“Stop. This is the empire of death.”
The Catacombs of Paris are underground ossuaries in Paris, France, which hold the remains of more than six million people in a small part of a tunnel network built to consolidate Paris’ ancient stone mines, the ossuary was created as part of the effort to eliminate the city’s overflowing cemeteries.
Preparation work began not long after a 1774 series of gruesome Saint Innocents-cemetery-quarter basement wall collapses added a sense of urgency to the cemetery-eliminating measure, and from 1786, nightly processions of covered wagons transferred remains from most of Paris’ cemeteries to a mine shaft opened near the Rue de la Tombe-Issoire.
So basically…
Paris’ population: “We have buried people too close to where we live and now they are tumbling about the pace like a freaking “Walking Dead”-scenario… We need somewhere to store all the stiffs.”
The rest of Paris’ population: “Hold my croissant.”

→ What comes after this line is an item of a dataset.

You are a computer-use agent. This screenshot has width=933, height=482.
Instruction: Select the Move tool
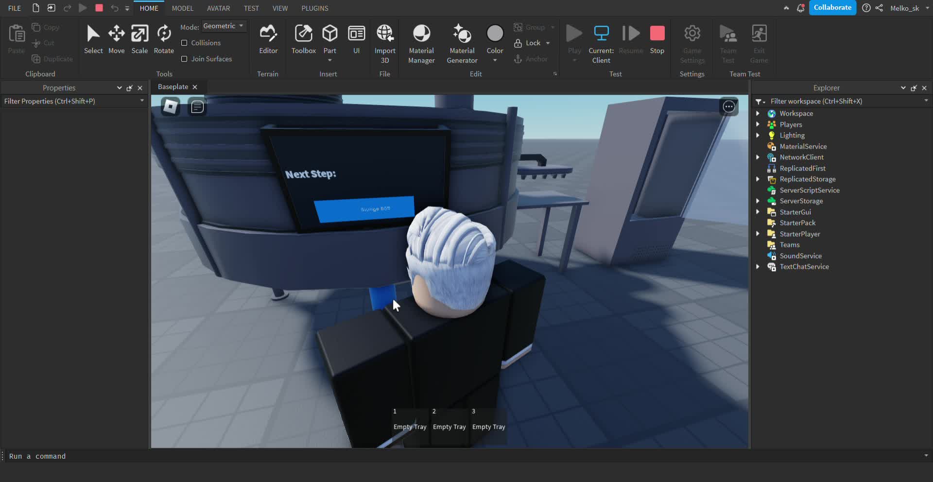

I can just imagine the carts full of dead corpses being shuffled through the streets and bones being chucked down the chutes… 6 million people are down there. Luckily for my OCD, someone cleaned the place up and now the bones are carefully positioned to make (rather morbid, yet decorative) features down here.
TOP TIP
It’s definitely worth going. It’s less claustrophobic that I thought it would be and much better lit than I thought. It did not come across as dangerous at all and there were a bunch of kids down there who obviously thought it was amazing. Fun for all. BUT: order a fast track online for a given date. It was SO worth it to just walk straight past the line of hundreds of people. I went straight up to the fast track entrance and upon showing my ticket I was let in at 12 noon on the dot. I waited a total of 6 minutes because I was early.